For Tuesday, think about, retrieve, and add at least four good contemporary (post-1960) texts (visual, audio, image, written) to the new version of “The Waste Land” that I’ve created. When you add each annotation, briefly explain in the annotation box why you’ve chosen this piece to add to the poem.
As you re-read “Burial of the Dead” and think about how you want to annotate it, remember some of the motifs we talked about in class last Tuesday: zombies, dryness/wetness, polyvocality/heteroglossia, fragments, the story of the “Fall,” nature, etc.
Remember, your annotations should not just illustrate. Instead, think about what Eliot seems to be trying to say in his poem (through this particular line/motif) and how your annotation text develops or adds to or contests the meaning of this line/motif.
This is an opportunity, in some ways, to re-make the poem so that it speaks to your contemporary realities/experience. Think of it as a kind of creative re-writing of Eliot’s “Waste Land.”
For Thursday, take a look at Gertrude Stein’s “Sacred Emily.” There’s really no way to make sense of this poem using our normal ways of reading. It may be the most avant-garde text we encounter this semester. I wonder though what would happen if read it as a “heap of broken images” or “isolate flecks”? What kinds of things do you see in the poem if we read it this way – – as a collage or fragments? Use (three) annotations to explore this idea.
On Tuesday, we’ll talk more directly about Eliot’s “Waste Land.” As you finish reading the poem – – think about how many zombies you see. That is, how many in-between places, things, people, and voices can you find in the poem? Use (three) annotations to locate zombie moments in the poem.
For Thursday, let’s start reading Eliot’s “The Waste Land.” Make three annotations. However, these will be special annotations: make at least three visual annotations on the first section of the poem – – “The Burial of the Dead.” (Not sure how to insert an image into an annotation? See this handy guide.). These annotations can contain images or videos. In each case, use a couple of sentences within the annotation to explain why you’ve selected this image or video. Try to finish these annotations by the weekend.
On Tuesday, we’ll talk about William Carlos Williams’ “To Elsie” and begin our discussion of Eliot’s poem.
Your “Mystery Text” assignment is due today (9/29) by midnight!

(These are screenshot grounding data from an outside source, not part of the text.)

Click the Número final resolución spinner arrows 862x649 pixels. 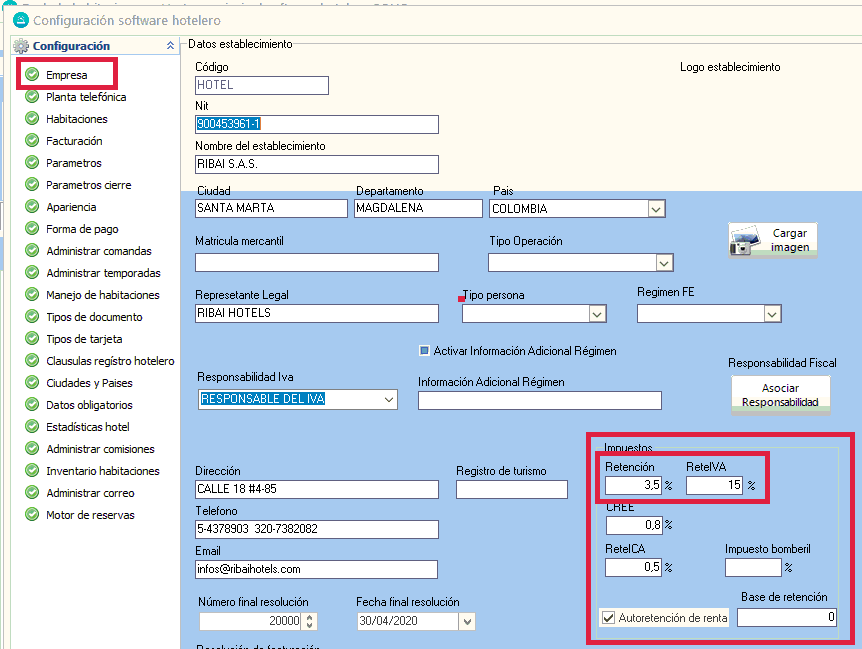point(309,621)
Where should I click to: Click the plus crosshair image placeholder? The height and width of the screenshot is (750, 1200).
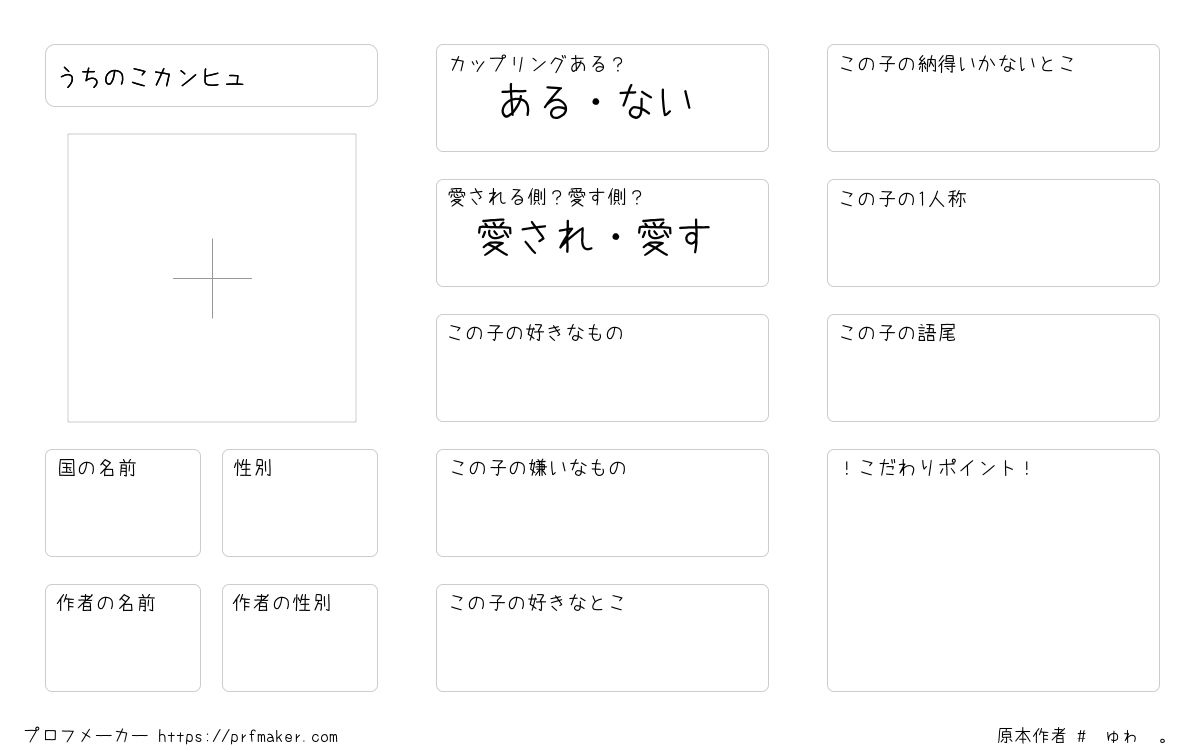pyautogui.click(x=212, y=278)
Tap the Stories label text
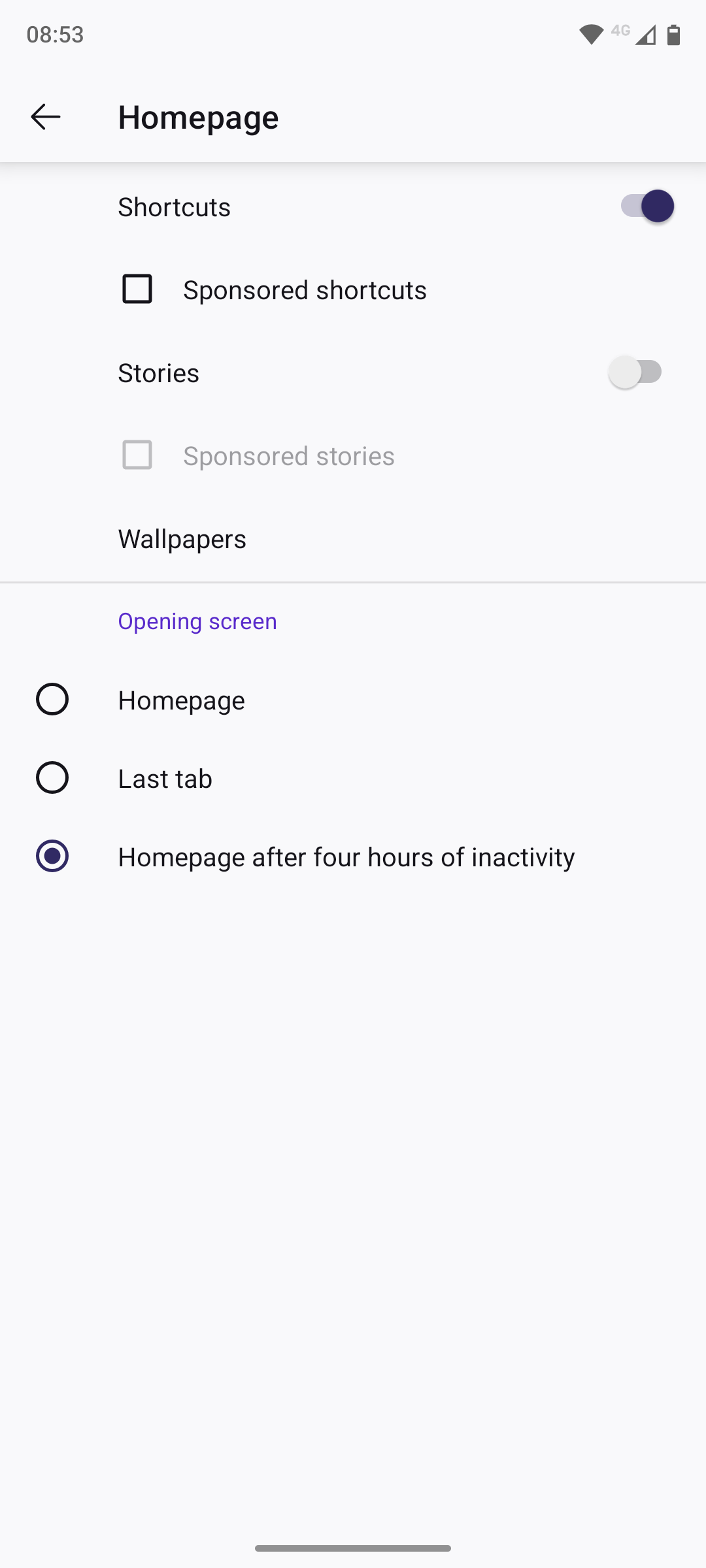Screen dimensions: 706x1568 [x=158, y=373]
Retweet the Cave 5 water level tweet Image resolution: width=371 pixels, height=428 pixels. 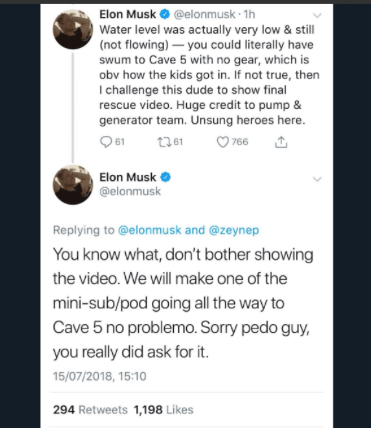point(164,142)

For Tuesday, let’s finish talking about Pound’s “In a Station of the Metro” and begin discussing William Carlos Williams. (We’ll focus on his poem, “To Elsie.”) Make three annotations on “To Elsie.” Bonus points for your annotations if you include images, video, or links within the annotation.
The Armory Show was first presented at New York City’s 69th Regiment Armory, on Lexington Avenue between 25th and 26th Streets, from February 17 until March 15, 1913. Organized by the Association of American Painters and Sculptors, the show introduced Americans to the latest, avant-garde styles and innovators – – including many cutting-edge contemporary European painters and sculptors.
First, take a look at these representative “classical” paintings to remind yourself of what traditional art looks and feels like :
After enjoying these paintings, head over to the Armory Show. Take your time and wander through the galleries. As you do, pick out three paintings or sculptures that you think are the most “modern” (especially in relation to more “traditional” images like those above). Click this link to curate your mini-exhibition (password = “Armory” – – without quotes). Curate your portfolio of visual modernism by writing a couple of paragraphs that explain what makes each of your three works of art modernist – – i.e. decidedly not “traditional.”
On Tuesday, we’ll talk about the Armory Show and about Ezra Pound’s tiny poem – -“In a Station of the Metro.” (No annotations necessary.)